The Bad News
Listen up: you can have both the flu and COVID-19 at the same time. The symptoms for each are nearly identical, so the CDC has developed a test that looks for both in one sample. A flu vaccine defends against the flu, but doesn’t protect against, or increase the risk for, COVID-19. They’re different viruses.
What’s So Bad About Getting The Flu?
If you have to ask, you haven’t had it. Influenza can kill you directly by causing severe inflammation in your lungs, heart, or brain. While your body fights it, you’re prone to secondary infections like sinusitis, pneumonia, and sepsis. Older people and those with chronic health conditions or cancer are at increased risk for complications.
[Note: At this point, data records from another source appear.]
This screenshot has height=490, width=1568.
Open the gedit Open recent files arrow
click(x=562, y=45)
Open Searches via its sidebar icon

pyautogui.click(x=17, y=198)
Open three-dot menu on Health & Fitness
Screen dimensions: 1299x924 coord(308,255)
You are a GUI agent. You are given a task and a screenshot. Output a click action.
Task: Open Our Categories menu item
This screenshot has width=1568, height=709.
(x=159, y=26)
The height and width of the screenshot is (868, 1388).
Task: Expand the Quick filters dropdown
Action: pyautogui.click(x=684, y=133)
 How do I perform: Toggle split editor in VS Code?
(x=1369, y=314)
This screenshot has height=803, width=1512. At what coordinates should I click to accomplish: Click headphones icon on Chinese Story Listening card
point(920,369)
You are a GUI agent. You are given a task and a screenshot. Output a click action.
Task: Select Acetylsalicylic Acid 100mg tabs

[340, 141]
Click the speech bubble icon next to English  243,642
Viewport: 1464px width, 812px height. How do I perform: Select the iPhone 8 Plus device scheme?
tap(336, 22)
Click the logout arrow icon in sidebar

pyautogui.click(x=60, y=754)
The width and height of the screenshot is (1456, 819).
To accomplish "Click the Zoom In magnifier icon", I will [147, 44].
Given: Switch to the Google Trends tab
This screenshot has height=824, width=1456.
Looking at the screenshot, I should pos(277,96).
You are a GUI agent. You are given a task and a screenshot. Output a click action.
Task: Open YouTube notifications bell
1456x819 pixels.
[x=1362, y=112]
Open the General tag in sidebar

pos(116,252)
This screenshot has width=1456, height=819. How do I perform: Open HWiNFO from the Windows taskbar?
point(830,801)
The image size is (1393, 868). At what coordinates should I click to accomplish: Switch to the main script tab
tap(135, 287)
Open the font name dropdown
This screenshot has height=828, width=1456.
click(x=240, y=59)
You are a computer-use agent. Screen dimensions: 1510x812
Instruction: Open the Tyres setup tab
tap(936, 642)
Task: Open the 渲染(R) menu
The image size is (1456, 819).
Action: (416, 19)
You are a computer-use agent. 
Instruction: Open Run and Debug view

Flu symptoms–aches, cough, fever, and pain–are the result of your body’s own immune response. It may be saving you, but it makes you feel like death warmed over and can keep you bedridden for a week or two.
The Good News
When some people say they “got sick” after the shot, either they’d already contracted the flu but didn’t yet have symptoms (incubation is from 1-4 days), or they experienced a very mild version of immune system reaction which subsides quickly.
It’s 2020, People
You know the year we’ve all had. Flu shots reduce the risk of illness, hospitalization, and death. If you still get the virus, you won’t be as ill as you would be without the shot. You’ll save health care resources for patients with COVID-19 if there’s a resurgence. Remove severe flu from your list of unexpected events in 2020 and get inoculated.
Get the vaccine in early fall, preferably by the end of October. After two weeks you’ll have preventative antibodies. Check the CDC vaccine finder for variations, including egg-free for those with allergies.